We believe that the wide-spread adoption of open source software policies will have a tremendous impact on the field of machine learning. The goal of this workshop is to further support the current developments in this area and give new impulses to it. Following the success of the inaugural NIPS-MLOSS workshop held at NIPS 2006, the Journal of Machine Learning Research (JMLR) has started a new track for machine learning open source software initiated by the workshop's organizers. Many prominent machine learning researchers have co-authored a position paper advocating the need for open source software in machine learning. To date 11 machine learning open source software projects have been published in JMLR. Furthermore, the workshop's organizers have set up a community website mloss.org where people can register their software projects, rate existing projects and initiate discussions about projects and related topics. This website currently lists 221 such projects including many prominent projects in the area of machine learning.

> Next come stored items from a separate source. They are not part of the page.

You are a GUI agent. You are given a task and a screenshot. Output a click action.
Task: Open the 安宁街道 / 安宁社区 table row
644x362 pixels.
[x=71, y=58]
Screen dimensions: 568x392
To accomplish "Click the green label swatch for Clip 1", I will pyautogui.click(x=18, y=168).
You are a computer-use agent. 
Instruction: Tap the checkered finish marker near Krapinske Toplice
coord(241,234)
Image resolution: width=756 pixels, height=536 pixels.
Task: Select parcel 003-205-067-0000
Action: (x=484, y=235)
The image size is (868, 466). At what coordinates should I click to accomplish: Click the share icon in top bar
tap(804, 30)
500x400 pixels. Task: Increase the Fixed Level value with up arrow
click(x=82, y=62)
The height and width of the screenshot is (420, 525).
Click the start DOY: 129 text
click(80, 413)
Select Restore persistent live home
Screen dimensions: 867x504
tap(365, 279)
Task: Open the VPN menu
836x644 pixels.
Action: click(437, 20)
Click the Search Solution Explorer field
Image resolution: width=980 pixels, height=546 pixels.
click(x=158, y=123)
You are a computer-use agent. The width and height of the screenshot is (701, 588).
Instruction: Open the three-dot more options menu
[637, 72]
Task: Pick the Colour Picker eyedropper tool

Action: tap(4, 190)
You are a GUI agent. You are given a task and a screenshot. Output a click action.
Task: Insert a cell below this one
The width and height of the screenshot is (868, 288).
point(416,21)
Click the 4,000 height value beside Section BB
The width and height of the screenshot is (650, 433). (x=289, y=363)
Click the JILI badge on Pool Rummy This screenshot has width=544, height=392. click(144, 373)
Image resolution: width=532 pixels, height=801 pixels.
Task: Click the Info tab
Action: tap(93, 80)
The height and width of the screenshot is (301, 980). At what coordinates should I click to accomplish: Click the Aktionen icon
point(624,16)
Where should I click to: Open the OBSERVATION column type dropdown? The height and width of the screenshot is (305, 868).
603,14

The main goal of this workshop is to bring the main practitioners in the area of machine learning open source software together in order to initiate processes which will help to further improve the development of this area. In particular, we have to move beyond a mere collection of more or less unrelated software projects and provide a common foundation to stimulate cooperation and interoperability between different projects. An important step in this direction will be a common data exchange format such that different methods can exchange their results more easily.

This year's workshop sessions will consist of two parts.

  • We have two invited speakers: Gary Bradski and Victoria Stodden.
  • Researchers are invited to submit their open source project to present it at the workshop.
  • In discussion sessions, important questions regarding the future development of this area will be discussed. In particular, we will discuss what makes a good machine learning software project and how to improve interoperability between programs. In addition, the question of how to deal with data sets and reproducibility will also be addressed.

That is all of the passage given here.